Evaluate a policy runtime upgrade
You can validate that changing a policy runtime version does not introduce any breaking changes.
To perform a policy evaluation:
- Go to the Policy Sets section of your organization’s settings.
- Click the policy set you want to upgrade.
- Click the Evaluate tab.
- Select the Runtime version you wish to upgrade to.
- Select a Workspace to test the policy and upgraded version against.
- Click Evaluate.
HCP Terraform will execute the policy set using the specified version and the latest plan data for the selected workspace. It will display the evaluation results. If the evaluation returns a Failed
status, inspect the JSON output to determine whether the issue is related to a non-compliant resource or is due to a syntax issue.
If the evaluation results in an error, check that the policy configuration is valid.
Delete policy sets
Warning: Deleting a policy set that applies to an active run causes that run’s policy evaluation stage to error. We recommend warning other members of your organization before you delete widely used policy sets.

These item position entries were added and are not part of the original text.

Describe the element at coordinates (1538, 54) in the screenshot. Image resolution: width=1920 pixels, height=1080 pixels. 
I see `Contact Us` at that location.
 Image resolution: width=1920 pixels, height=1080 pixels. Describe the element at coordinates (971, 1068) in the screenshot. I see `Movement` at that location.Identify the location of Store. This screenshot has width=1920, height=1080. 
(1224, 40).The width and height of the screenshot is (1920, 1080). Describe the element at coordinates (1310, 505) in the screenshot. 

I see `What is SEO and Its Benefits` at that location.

You can not restore policy sets after deletion. You must manually re-add them to HCP Terraform.
To delete a policy set:
- Go to Policy Sets in your organization’s settings.
- Click the policy set you want to delete to go to its details page.
- Click Delete policy and then click Yes, delete policy set to confirm.
The policy set no longer appears on the UI and HCP Terraform no longer applies it to any workspaces. For managed policy sets, all of the individual policies are still available in HCP Terraform. You must delete each policy individually to remove it from your organization.
(Sentinel only) Sentinel parameters
Sentinel parameters are a list of key/value pairs that HCP Terraform sends to the Sentinel runtime when performing policy checks on workspaces. If the value parses as JSON, HCP Terraform sends it to Sentinel as the corresponding type (string, boolean, integer, map, or list). If the value fails JSON validation, HCP Terraform sends it as a string.
You can set Sentinel parameters when you edit a policy set.
You can only set parameters for policy sets added through:
- A connected VCS repository
- The policy sets API
- The
tfe
provider'stfe_policy_set
resource
Individually managed policies created through HCP Terraform's UI, API, or the TFE provider do not support attaching parameters.